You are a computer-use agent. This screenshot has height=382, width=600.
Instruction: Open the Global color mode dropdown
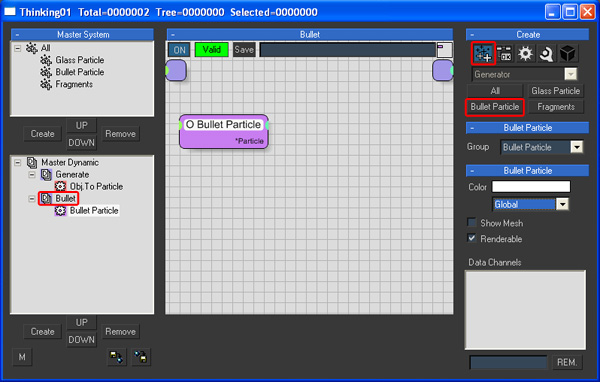point(562,204)
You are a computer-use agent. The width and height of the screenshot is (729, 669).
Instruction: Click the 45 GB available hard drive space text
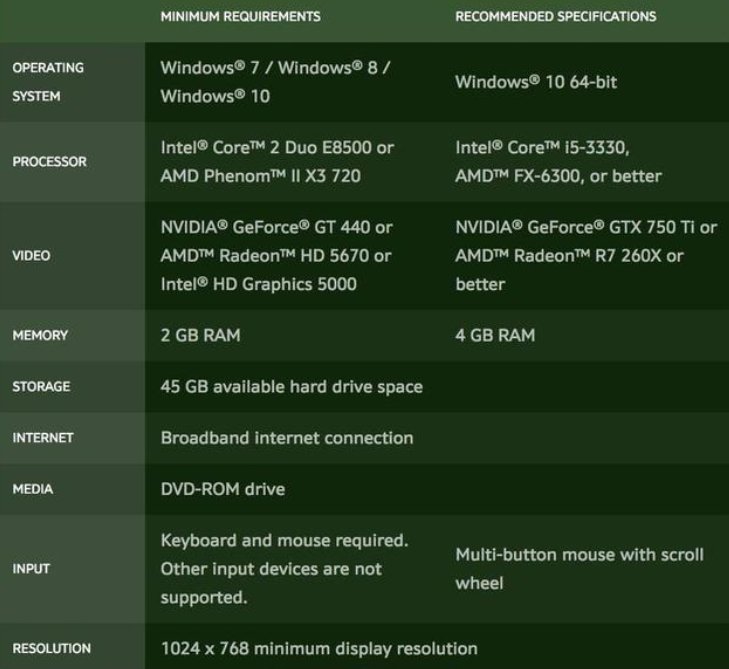[x=291, y=387]
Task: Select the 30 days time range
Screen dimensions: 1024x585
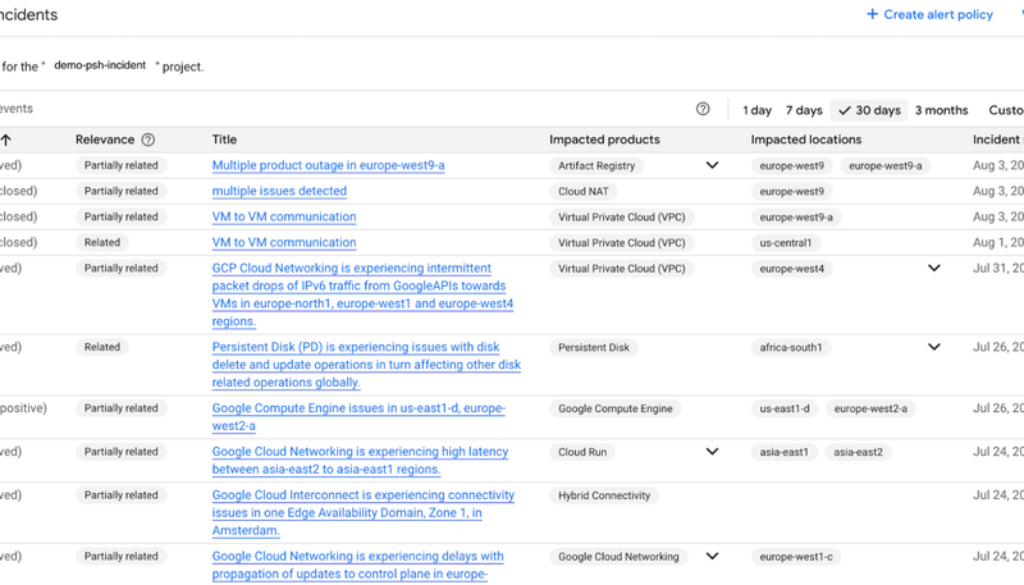Action: pyautogui.click(x=869, y=110)
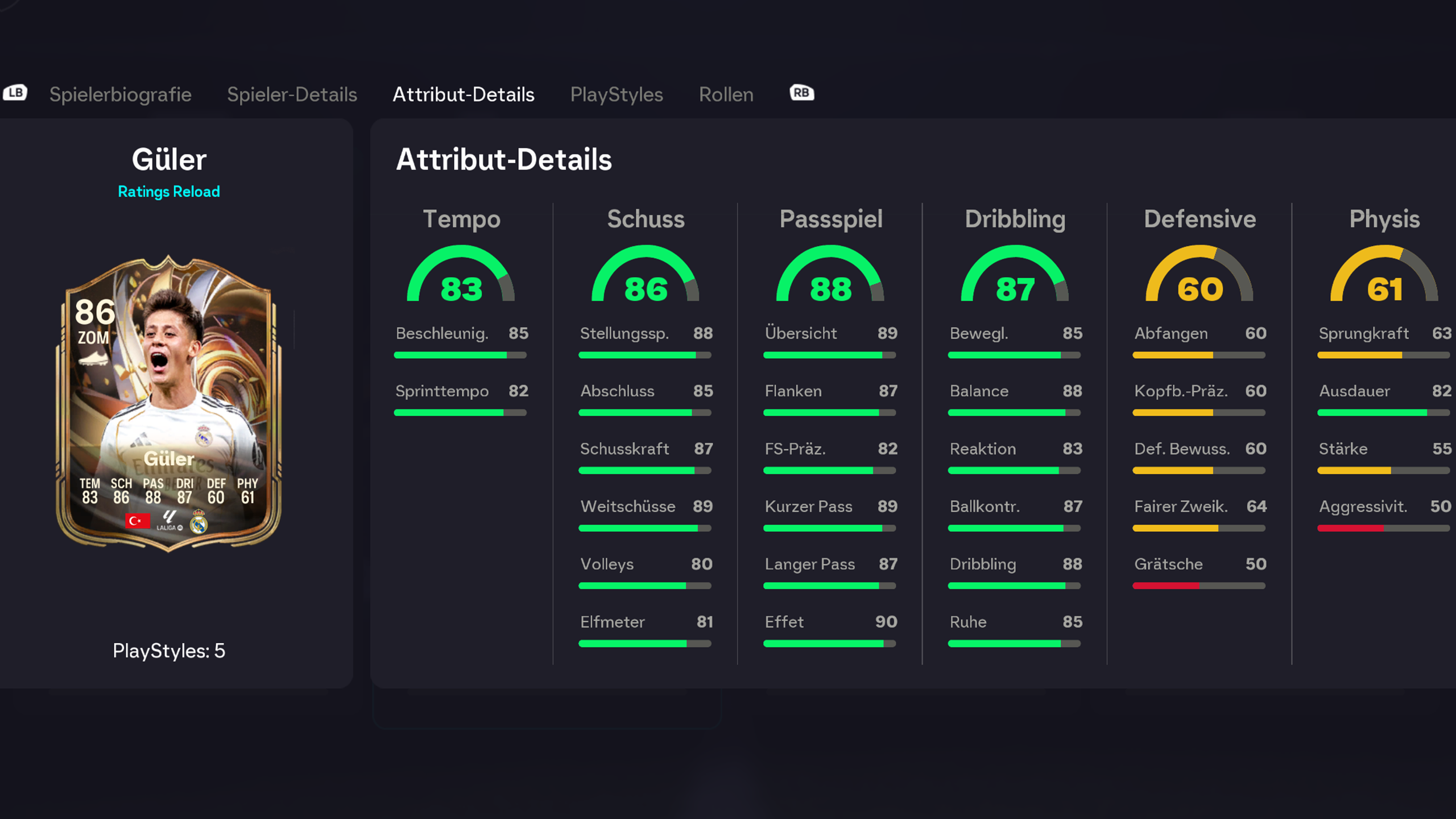Click the Effet 90 attribute row
This screenshot has height=819, width=1456.
(830, 622)
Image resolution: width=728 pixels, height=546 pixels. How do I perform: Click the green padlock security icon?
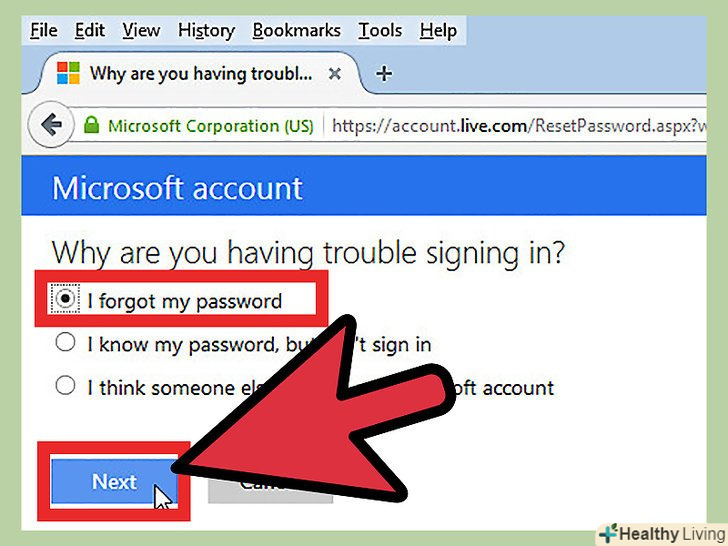pyautogui.click(x=91, y=124)
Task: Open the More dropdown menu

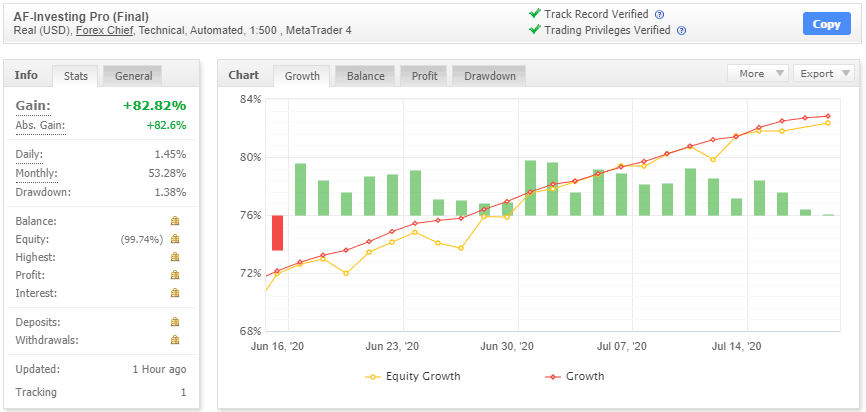Action: (x=757, y=73)
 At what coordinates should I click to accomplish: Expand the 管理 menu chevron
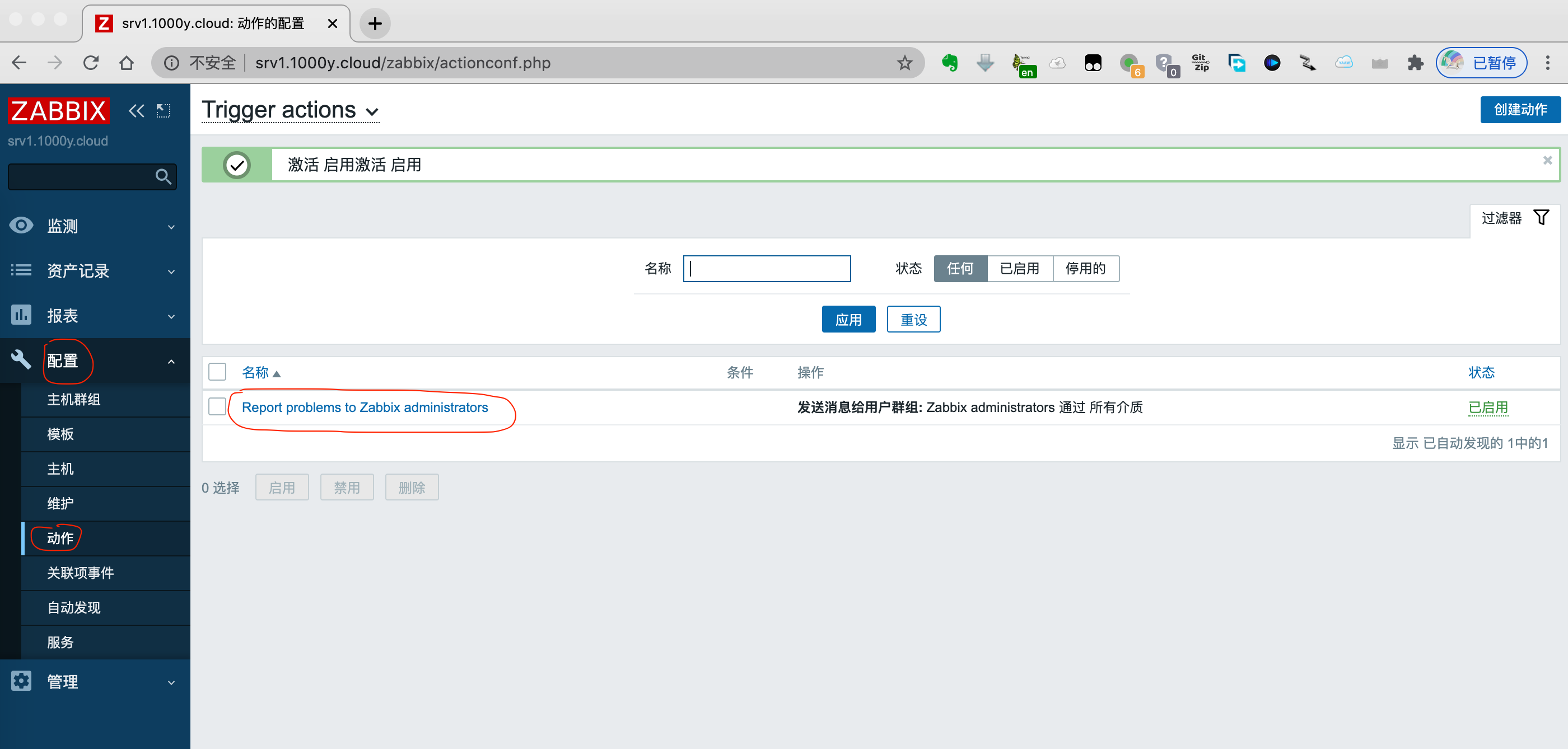pyautogui.click(x=171, y=682)
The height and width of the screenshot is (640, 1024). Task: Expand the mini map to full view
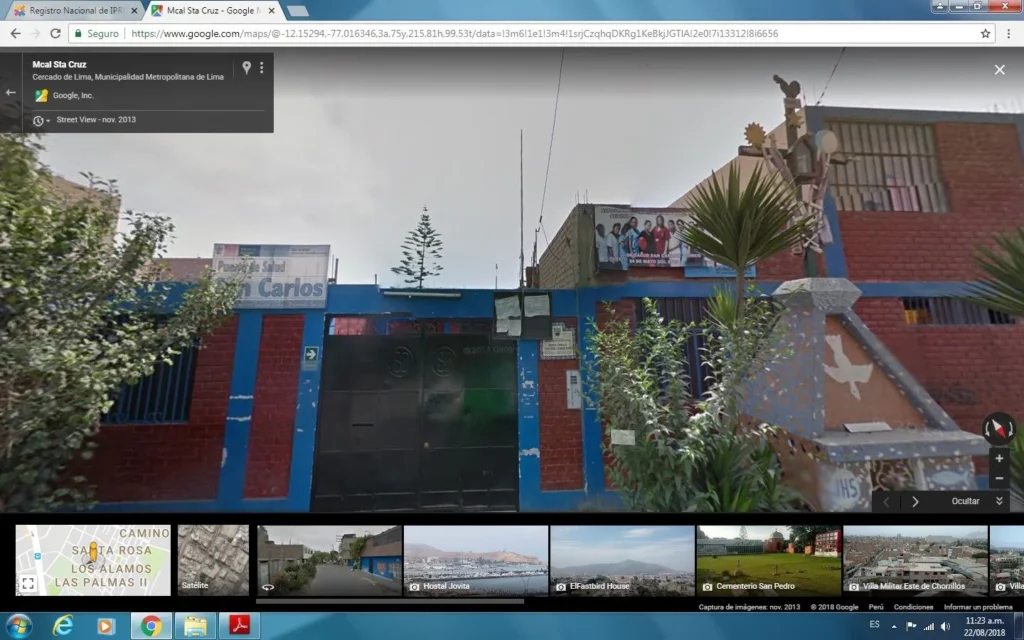point(27,583)
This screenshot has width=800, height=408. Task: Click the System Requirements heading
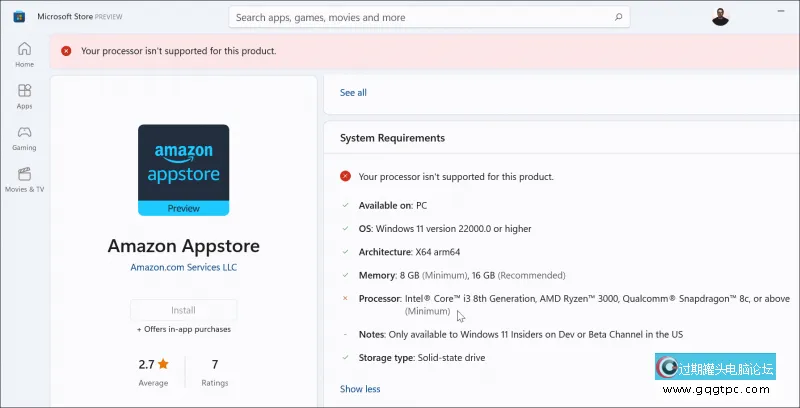392,138
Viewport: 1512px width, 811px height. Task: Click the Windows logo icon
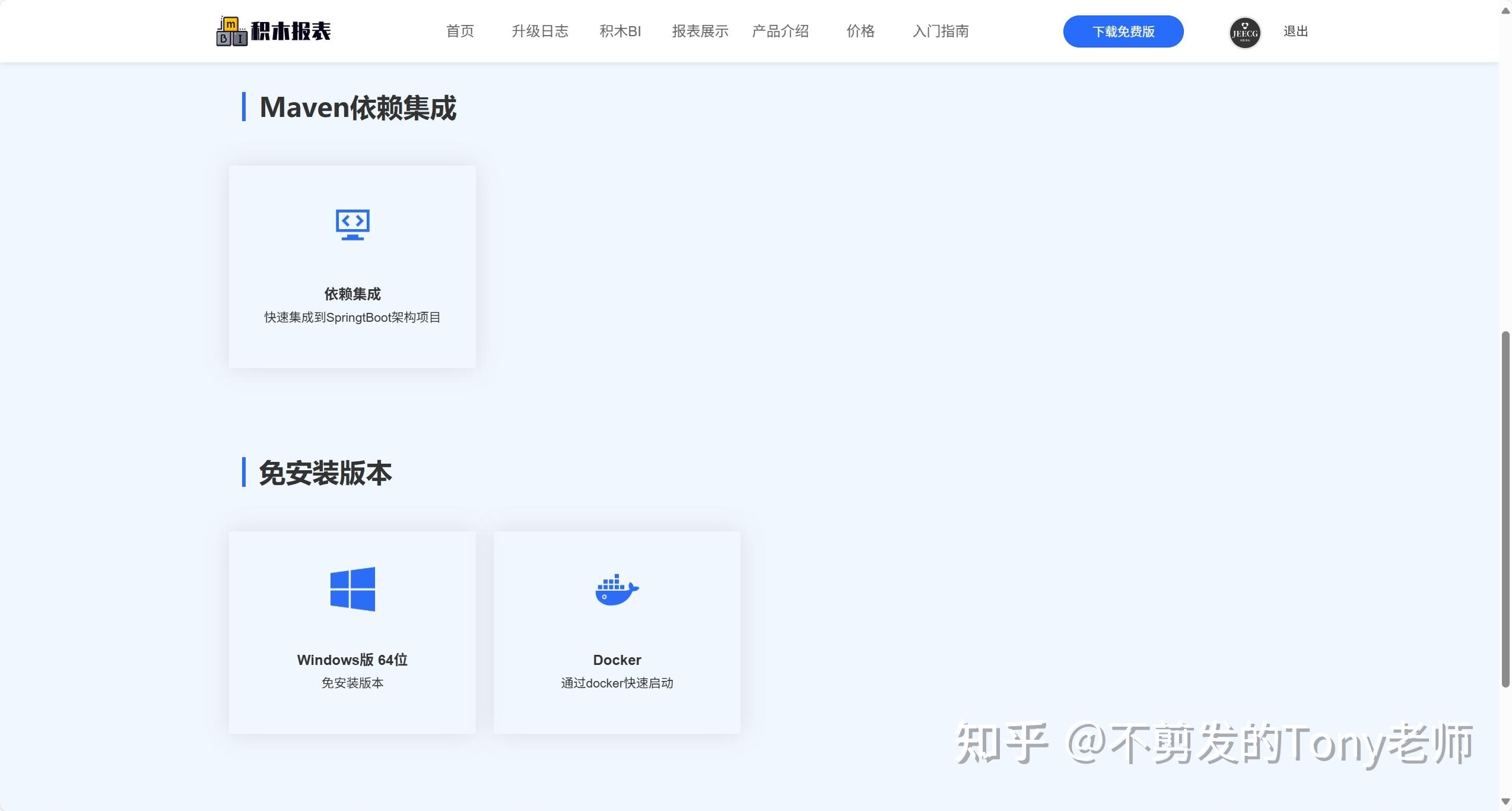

------------------------------------

Task to complete: Reproduce all of the material above, replacing each "Task" with "Goal" and changing nothing else. Leave out the pictures.

Reply:
You are a computer-use agent. This screenshot has height=382, width=600.
Instruction: Open the Global color mode dropdown
point(562,204)
You are a computer-use agent. The width and height of the screenshot is (729, 669).
Instruction: Click the 45 GB available hard drive space text
[x=291, y=387]
Goal: Select the 30 days time range
Screen dimensions: 1024x585
Action: pyautogui.click(x=869, y=110)
Click the Effet 90 attribute row
This screenshot has height=819, width=1456.
(830, 622)
Image resolution: width=728 pixels, height=546 pixels. How do I perform: Click the green padlock security icon?
pyautogui.click(x=91, y=124)
Goal: Open the More dropdown menu

Action: (x=757, y=73)
 At what coordinates should I click to accomplish: Expand the 管理 menu chevron
pyautogui.click(x=171, y=682)
The height and width of the screenshot is (640, 1024). Goal: Expand the mini map to full view
point(27,583)
This screenshot has width=800, height=408. Goal: Click the System Requirements heading
392,138
Viewport: 1512px width, 811px height. Goal: Click the Windows logo icon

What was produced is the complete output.